▶ Exercise directions: Collect every line in the items below that contains the string "width", and copy each of those lines. Letter case counts.

▶ Given records:
↓↓↓
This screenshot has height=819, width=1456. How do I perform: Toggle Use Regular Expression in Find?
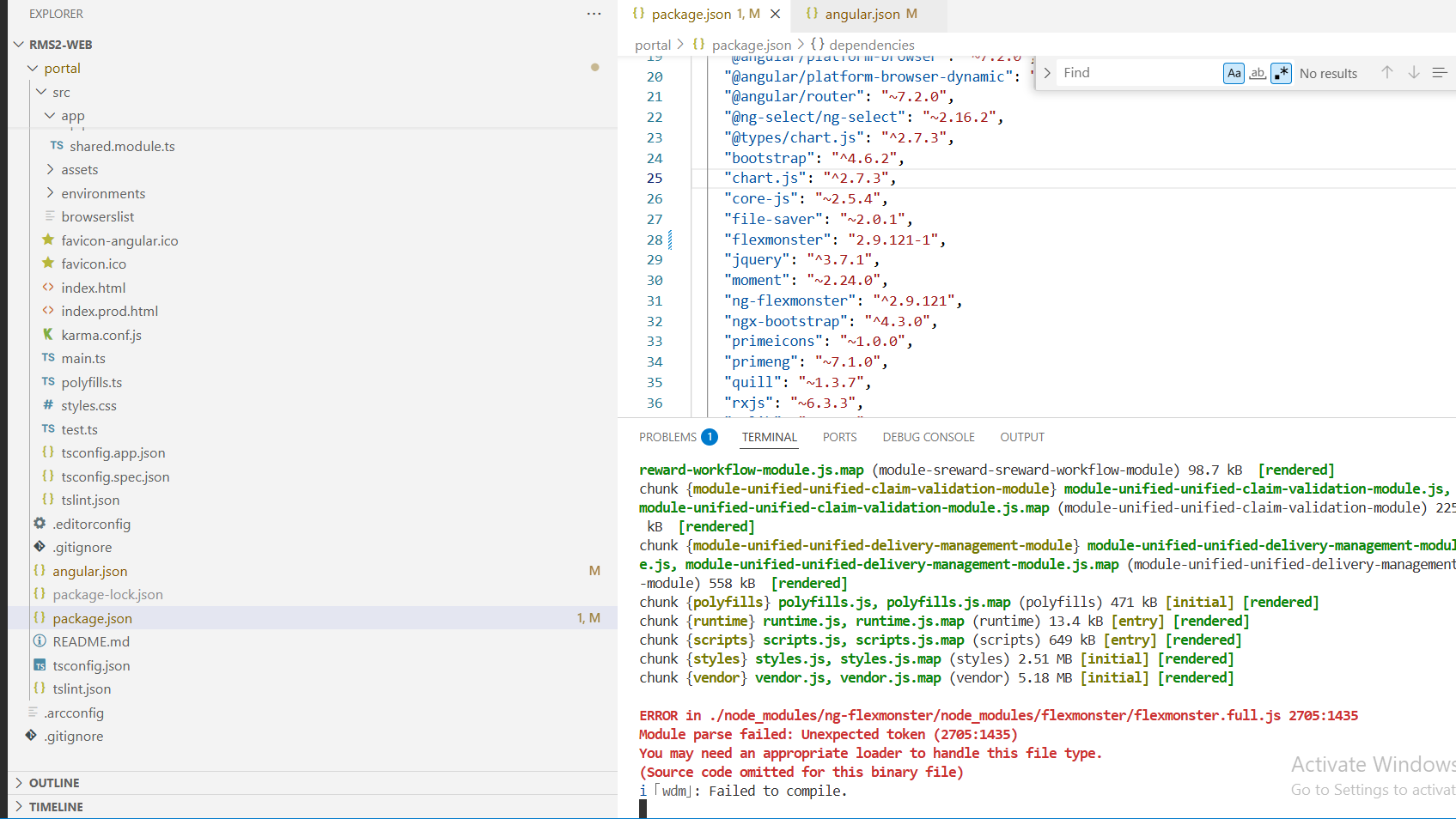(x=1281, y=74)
↑↑↑
↓↓↓
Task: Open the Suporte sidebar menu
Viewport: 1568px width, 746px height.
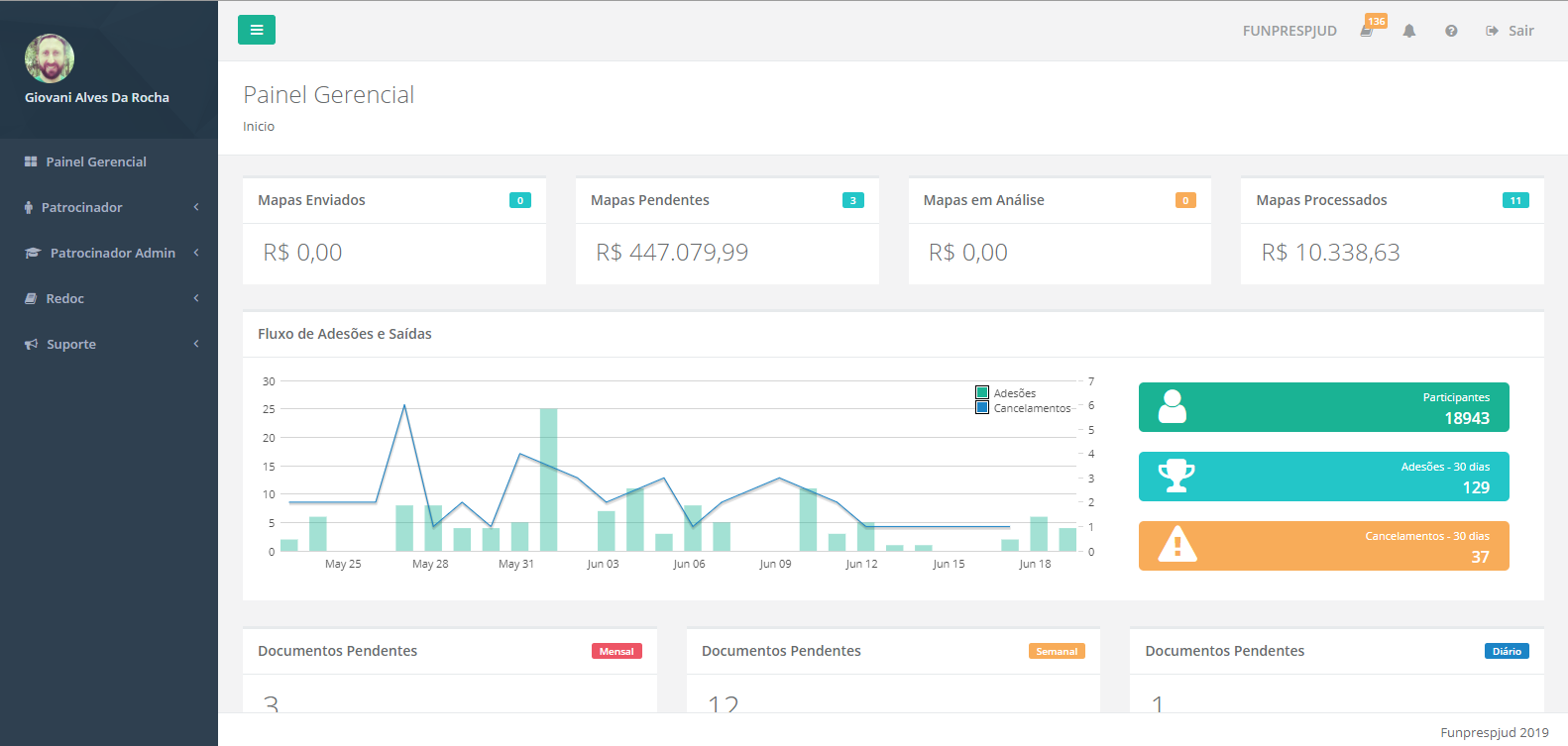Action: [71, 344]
↑↑↑
▶ Expected answer:
This screenshot has height=819, width=1456. How do I perform: Toggle Use Regular Expression in Find?
Viewport: 1568px width, 746px height.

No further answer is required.